> [Task]: Render the portion of the listing that starts with the line containing "Task: Click the $109.6M total revenue figure" and runs through the end of the listing as a two-column CSV with the headers entry and coordinates. Give one row per item, put each field in quotation marks, and turn line breaks into spaces.

— start Data entries —

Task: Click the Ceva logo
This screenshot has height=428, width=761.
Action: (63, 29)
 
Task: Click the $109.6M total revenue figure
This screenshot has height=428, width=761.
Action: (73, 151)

— end Data entries —

> [Output for this exercise]:
entry,coordinates
"Task: Click the $109.6M total revenue figure This screenshot has height=428, width=761. Action:","(73, 151)"